### [Exercise aim]
For the string "timer", count the lines in the records below that contain it. Answer with that number alone.

(Pixel coordinate grounding data)

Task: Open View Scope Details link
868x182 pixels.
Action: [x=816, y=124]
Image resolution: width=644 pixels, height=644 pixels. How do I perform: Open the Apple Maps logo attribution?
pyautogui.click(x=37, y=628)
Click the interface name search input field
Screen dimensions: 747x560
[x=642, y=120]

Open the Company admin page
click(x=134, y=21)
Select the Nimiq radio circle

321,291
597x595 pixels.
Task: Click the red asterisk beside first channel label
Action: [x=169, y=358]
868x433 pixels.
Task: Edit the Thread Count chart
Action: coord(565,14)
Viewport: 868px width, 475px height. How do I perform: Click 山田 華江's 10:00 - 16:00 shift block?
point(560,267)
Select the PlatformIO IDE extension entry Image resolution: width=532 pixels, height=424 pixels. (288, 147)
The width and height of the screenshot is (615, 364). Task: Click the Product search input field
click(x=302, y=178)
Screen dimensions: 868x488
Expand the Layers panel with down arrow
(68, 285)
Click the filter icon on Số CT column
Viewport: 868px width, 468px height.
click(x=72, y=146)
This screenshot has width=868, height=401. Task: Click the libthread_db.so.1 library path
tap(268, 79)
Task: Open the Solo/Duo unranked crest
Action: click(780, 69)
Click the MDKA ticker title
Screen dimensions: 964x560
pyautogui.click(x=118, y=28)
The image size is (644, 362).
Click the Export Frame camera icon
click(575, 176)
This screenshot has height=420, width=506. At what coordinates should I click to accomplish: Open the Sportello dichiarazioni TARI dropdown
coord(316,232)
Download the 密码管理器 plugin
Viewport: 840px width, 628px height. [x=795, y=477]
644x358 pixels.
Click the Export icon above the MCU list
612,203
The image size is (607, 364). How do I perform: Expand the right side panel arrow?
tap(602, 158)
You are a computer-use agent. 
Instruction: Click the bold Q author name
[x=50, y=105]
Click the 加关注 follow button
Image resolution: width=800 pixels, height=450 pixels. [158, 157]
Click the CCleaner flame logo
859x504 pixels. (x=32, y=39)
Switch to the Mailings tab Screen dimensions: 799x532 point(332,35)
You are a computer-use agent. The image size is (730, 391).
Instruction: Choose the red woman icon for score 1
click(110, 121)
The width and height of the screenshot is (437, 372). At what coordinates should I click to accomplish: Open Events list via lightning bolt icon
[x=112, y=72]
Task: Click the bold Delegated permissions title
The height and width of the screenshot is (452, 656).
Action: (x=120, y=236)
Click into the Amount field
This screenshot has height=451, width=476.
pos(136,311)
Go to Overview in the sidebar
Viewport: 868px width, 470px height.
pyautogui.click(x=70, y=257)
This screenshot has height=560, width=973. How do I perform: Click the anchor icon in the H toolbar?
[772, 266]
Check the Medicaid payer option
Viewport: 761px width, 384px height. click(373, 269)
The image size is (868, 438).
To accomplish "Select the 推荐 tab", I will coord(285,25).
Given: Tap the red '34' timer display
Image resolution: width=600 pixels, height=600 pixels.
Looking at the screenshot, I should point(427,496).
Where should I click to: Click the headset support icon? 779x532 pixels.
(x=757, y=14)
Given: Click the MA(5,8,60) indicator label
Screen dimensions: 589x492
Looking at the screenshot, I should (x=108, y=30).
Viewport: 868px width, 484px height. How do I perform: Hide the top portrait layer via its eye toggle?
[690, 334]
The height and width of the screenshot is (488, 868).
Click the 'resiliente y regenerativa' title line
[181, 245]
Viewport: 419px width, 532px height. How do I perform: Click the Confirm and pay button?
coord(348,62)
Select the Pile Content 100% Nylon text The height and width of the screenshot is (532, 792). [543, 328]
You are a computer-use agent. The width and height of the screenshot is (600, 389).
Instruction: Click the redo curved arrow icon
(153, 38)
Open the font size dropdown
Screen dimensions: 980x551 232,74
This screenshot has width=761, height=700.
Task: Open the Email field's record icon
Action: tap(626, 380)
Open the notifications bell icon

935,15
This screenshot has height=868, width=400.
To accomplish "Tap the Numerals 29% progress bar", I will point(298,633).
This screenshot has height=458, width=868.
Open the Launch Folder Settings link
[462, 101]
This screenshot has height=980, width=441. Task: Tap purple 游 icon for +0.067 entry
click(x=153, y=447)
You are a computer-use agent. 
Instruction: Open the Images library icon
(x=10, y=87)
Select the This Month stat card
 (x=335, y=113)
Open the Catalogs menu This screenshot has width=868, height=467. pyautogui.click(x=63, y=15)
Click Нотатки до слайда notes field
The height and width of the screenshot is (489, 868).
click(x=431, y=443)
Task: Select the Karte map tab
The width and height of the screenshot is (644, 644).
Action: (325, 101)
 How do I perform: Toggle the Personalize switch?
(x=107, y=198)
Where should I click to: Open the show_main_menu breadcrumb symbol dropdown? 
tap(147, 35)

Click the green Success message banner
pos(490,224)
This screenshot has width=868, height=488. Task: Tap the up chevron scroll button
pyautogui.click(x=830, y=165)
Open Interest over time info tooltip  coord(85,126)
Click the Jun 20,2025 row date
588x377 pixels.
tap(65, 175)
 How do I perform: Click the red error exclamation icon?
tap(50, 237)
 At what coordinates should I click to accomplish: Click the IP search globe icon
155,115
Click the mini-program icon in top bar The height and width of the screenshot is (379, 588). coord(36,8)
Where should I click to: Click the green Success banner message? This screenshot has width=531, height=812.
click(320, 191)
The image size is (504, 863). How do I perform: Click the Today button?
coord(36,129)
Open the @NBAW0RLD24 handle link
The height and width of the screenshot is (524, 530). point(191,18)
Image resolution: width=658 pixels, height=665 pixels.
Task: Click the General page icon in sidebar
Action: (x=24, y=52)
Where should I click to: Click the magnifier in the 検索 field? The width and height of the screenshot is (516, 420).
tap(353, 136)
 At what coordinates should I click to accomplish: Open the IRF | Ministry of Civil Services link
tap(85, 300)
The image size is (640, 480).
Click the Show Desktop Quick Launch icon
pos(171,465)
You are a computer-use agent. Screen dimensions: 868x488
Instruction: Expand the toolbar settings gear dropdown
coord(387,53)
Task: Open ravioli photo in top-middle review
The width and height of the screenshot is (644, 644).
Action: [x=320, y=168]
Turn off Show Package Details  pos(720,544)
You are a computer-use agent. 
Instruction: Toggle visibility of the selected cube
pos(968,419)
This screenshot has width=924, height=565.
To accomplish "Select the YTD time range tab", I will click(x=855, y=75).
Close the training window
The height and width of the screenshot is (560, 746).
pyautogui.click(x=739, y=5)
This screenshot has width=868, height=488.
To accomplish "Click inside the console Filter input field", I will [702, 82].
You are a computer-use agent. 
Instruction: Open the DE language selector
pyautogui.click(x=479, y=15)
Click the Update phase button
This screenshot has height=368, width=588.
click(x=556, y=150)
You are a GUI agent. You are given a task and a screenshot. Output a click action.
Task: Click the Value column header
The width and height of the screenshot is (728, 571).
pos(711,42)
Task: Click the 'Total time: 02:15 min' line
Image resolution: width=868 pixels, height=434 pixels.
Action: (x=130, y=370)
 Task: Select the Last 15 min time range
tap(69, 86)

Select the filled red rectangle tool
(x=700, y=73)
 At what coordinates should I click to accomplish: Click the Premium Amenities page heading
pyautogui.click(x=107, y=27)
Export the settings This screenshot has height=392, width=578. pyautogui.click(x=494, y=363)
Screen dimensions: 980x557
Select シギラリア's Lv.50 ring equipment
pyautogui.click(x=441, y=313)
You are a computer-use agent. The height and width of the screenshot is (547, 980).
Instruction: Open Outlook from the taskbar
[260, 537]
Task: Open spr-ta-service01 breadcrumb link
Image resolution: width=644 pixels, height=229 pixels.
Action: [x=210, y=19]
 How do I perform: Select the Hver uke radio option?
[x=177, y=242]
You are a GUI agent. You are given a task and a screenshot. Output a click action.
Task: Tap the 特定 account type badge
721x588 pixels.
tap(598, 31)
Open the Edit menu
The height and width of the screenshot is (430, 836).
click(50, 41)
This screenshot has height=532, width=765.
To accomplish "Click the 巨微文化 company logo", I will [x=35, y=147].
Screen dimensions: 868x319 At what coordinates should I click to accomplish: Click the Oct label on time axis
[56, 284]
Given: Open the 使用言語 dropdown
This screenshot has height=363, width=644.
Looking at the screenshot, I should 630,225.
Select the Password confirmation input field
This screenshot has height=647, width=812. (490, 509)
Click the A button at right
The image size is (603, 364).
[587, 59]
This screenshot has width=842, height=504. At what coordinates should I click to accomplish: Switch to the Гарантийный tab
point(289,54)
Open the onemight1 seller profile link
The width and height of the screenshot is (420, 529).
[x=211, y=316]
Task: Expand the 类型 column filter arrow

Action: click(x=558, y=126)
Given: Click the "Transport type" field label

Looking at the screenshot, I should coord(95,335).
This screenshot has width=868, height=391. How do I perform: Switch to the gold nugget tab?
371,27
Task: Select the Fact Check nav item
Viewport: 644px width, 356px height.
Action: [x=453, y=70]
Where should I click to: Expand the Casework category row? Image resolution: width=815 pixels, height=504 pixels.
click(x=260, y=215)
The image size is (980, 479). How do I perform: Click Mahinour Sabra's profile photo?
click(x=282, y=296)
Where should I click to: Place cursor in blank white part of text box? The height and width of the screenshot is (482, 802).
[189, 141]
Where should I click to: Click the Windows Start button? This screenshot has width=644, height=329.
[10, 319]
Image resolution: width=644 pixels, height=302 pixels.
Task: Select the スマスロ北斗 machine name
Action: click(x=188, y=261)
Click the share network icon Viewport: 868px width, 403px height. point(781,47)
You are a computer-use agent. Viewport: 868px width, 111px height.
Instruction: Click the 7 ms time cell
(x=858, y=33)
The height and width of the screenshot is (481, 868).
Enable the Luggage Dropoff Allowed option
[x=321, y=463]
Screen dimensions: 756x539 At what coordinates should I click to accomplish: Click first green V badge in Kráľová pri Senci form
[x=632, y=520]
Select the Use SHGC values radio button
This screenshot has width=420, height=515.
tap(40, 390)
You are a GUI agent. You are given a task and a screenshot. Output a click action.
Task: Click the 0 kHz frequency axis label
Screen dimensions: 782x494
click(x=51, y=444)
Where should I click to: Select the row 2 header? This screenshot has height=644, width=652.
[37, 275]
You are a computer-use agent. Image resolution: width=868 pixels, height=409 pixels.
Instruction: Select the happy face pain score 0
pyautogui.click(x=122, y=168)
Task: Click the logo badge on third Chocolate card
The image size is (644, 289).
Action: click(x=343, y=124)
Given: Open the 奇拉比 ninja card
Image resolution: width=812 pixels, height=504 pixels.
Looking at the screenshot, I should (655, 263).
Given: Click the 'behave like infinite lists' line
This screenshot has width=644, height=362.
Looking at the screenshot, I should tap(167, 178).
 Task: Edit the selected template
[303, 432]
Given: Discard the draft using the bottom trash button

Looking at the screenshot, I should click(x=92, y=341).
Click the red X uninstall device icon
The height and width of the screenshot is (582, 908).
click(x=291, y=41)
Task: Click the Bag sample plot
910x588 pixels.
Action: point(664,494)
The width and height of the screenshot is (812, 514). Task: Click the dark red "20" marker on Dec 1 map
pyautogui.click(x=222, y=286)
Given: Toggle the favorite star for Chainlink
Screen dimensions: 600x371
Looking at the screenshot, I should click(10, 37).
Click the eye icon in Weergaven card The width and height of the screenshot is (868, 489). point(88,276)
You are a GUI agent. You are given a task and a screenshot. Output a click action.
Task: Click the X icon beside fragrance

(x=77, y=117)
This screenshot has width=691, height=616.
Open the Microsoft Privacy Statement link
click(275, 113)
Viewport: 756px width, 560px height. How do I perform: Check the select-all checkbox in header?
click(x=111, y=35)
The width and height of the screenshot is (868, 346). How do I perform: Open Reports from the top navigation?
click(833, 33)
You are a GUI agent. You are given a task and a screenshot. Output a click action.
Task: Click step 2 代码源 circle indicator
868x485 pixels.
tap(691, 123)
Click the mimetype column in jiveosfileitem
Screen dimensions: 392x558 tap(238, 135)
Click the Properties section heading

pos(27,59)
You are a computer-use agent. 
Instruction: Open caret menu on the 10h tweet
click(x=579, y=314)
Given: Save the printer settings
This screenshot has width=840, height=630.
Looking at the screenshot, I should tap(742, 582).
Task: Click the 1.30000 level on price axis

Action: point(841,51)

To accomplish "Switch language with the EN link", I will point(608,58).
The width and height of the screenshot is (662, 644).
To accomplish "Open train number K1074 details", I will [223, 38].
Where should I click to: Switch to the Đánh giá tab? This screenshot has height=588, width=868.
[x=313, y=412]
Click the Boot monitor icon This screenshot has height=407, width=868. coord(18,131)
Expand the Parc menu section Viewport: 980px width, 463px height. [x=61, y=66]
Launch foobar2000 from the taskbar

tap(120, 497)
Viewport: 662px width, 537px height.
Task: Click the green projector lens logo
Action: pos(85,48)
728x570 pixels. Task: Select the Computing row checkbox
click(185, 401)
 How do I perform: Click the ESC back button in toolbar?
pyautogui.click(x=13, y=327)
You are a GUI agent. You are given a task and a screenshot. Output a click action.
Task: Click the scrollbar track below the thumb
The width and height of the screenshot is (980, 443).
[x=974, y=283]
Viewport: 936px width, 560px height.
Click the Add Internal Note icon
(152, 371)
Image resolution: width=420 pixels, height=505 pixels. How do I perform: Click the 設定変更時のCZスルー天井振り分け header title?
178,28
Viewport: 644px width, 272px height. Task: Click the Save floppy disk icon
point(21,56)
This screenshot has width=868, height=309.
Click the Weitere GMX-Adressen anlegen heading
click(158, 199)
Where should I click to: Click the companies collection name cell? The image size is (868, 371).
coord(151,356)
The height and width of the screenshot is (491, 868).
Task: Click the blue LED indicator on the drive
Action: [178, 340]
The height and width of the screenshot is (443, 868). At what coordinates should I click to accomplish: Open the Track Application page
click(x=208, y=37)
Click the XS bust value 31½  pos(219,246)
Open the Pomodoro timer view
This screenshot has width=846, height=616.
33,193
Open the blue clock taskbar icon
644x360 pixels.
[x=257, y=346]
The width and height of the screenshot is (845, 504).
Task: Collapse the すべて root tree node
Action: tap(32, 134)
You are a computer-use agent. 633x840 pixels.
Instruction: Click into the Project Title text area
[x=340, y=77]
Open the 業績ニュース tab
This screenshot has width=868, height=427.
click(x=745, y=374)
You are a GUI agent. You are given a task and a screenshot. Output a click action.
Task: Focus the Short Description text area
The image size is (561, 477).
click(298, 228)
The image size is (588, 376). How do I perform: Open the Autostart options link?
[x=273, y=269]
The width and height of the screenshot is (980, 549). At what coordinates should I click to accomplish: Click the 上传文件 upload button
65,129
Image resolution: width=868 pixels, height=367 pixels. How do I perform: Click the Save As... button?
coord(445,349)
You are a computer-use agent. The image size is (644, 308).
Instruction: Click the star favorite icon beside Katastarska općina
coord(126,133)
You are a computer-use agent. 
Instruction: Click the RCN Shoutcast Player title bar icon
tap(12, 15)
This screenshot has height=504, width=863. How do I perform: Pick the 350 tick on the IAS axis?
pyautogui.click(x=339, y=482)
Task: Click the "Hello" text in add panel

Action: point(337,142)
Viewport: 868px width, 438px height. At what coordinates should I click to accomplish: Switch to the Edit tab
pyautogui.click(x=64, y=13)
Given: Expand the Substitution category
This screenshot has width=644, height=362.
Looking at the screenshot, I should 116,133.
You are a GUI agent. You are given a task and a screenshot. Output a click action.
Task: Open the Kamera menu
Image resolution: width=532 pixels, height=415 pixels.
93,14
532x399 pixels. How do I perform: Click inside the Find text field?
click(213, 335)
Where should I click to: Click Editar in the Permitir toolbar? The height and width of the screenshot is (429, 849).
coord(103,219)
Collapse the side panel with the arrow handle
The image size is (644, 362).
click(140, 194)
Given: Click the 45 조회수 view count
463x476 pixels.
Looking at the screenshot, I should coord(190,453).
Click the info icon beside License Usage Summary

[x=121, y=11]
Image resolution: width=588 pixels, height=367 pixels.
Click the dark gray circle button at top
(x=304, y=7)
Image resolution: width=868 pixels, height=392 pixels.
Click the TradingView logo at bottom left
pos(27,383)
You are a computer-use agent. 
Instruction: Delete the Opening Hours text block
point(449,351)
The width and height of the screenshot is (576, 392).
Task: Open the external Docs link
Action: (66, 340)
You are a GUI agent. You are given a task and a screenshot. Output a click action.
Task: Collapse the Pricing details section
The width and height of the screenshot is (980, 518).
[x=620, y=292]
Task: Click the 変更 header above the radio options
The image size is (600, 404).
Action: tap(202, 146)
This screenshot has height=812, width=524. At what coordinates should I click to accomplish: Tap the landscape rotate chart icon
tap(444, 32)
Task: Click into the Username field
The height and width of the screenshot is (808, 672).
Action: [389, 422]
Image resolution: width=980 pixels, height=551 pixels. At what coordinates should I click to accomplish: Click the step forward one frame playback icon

### [Answer to this problem]
2